Ultimately, these considerations combine to demonstrate that section 243.303 cannot sustain a due process claim. We hold that section 243.303 does not create a protected property interest because "insofar as and to the extent possible" is not a particularized standard, because the nature and extent of the entitlement that section 243.303 allegedly creates are too indeterminate, and because the statute allows local governments extensive functional discretion.
We turn, then, to a consideration of Resolution No. 5715. The Resolution's purpose is to set the terms and conditions for provision of health insurance coverage "in compliance with ORS 243.303." To the extent that the Resolution merely duplicates the obligation of section 243.303, it too must fail in creating a property interest.

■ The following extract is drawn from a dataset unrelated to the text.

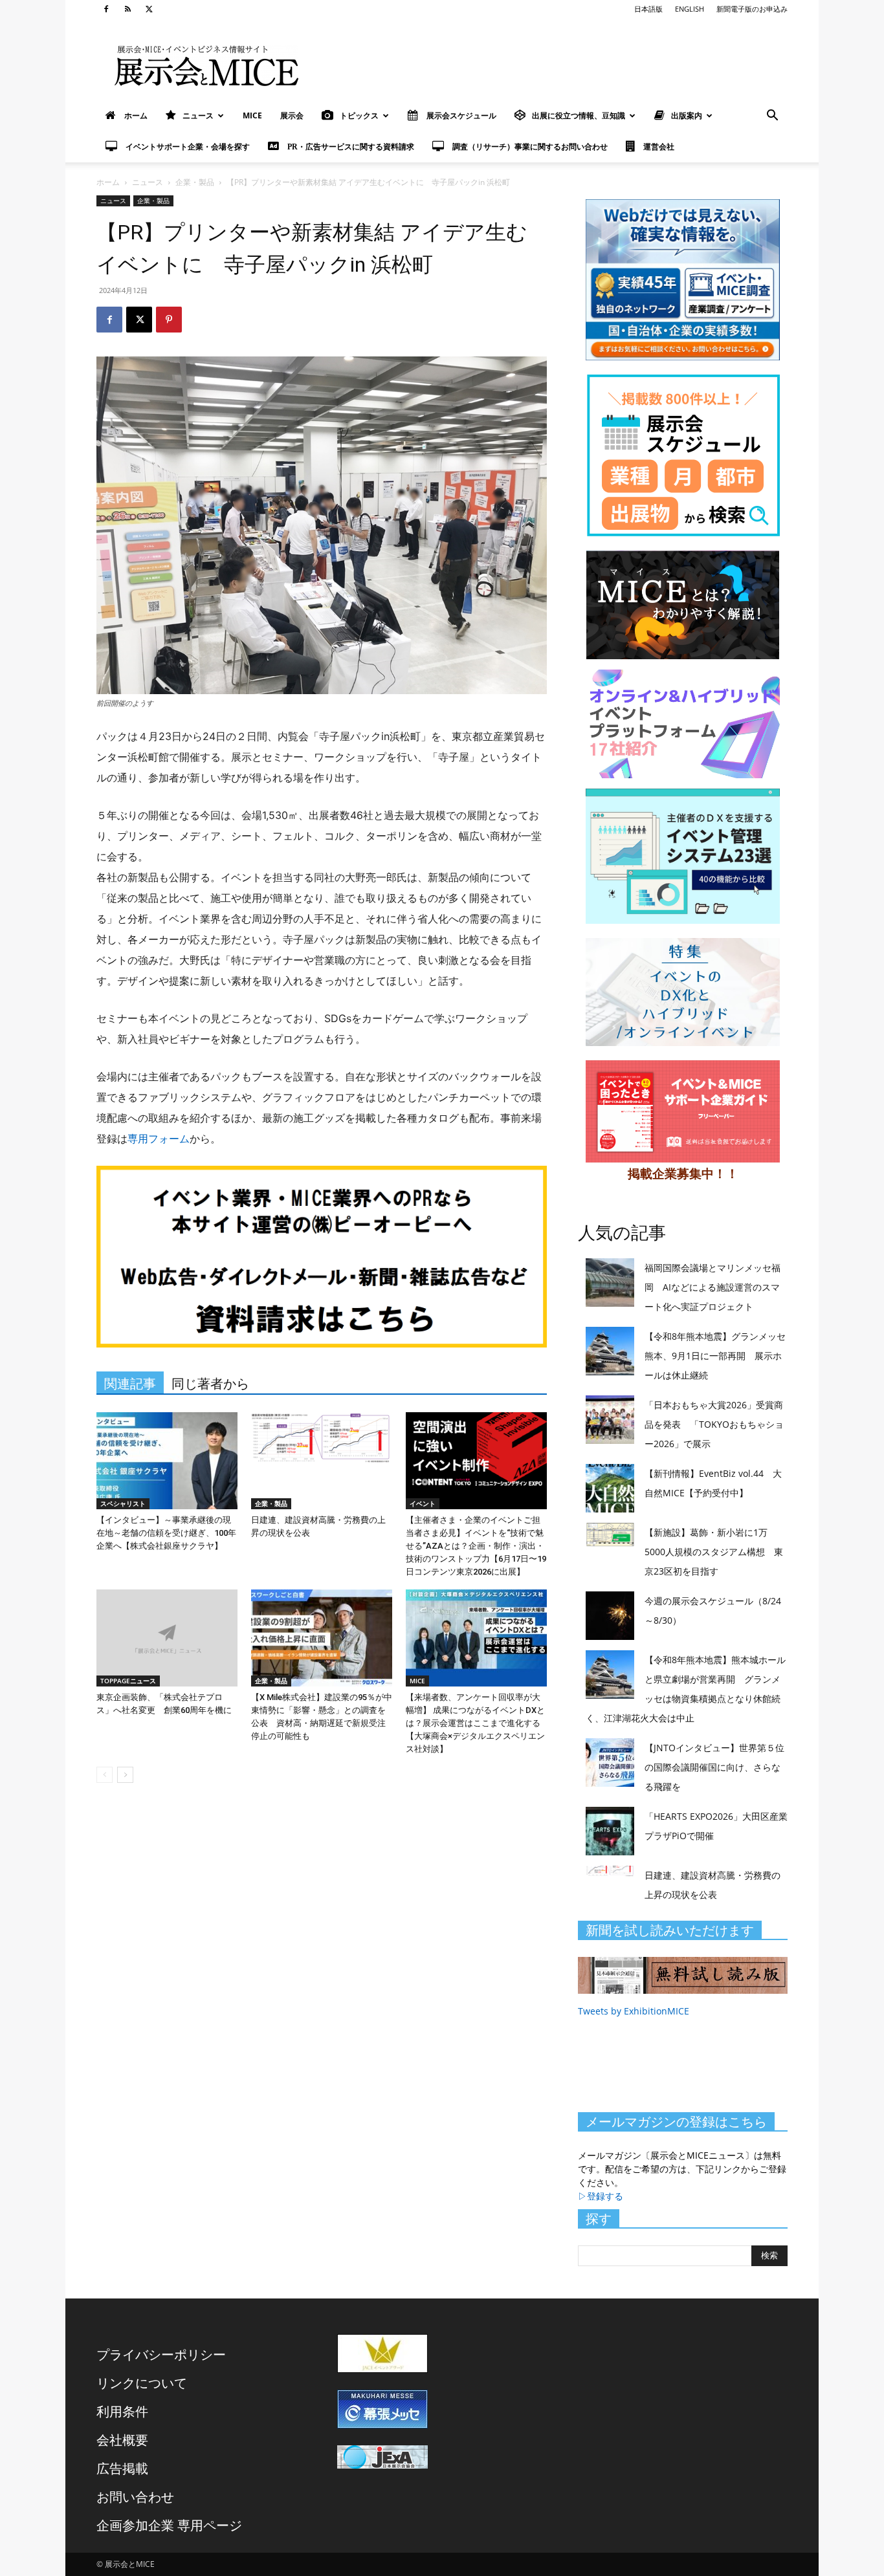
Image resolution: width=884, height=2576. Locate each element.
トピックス (359, 115)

And if we consider the Resolution on its own terms, Plaintiffs' claim similarly fails. The Resolution provides that health insurance coverage will cease upon "[t]ermination of the insurance coverage by the City or its carrier" or upon "[t]ermination of the retiree program by the City." No criteria are given for those decisions. The Resolution might require implicitly that a decision to terminate the retiree program or insurance coverage be "reasonable," Jacobson, 627 F.2d at 180, or that it be made only when "it becomes necessary in the interests of economy," Allen, 911 F.2d at 371 (internal quotation marks omitted). As we have seen, though, those types of constraints are insufficient to create a property interest. Because the Resolution includes this discretionary loop-hole for any obligation that it might impose, it cannot by its own terms create a protected property interest.
In conclusion, the district court properly determined that neither Oregon Revised Statutes section 243.303 nor Resolution No. 5715 creates a property interest protected by the Due Process Clause of the Fourteenth Amendment. We affirm the district court's grant of summary judgment on Plaintiffs' due process claim.
AFFIRMED in part. The parties shall bear their own costs on appeal.
We previously reversed the district court's grant of summary judgment on Plaintiffs' ADEA claim. See supra note 2.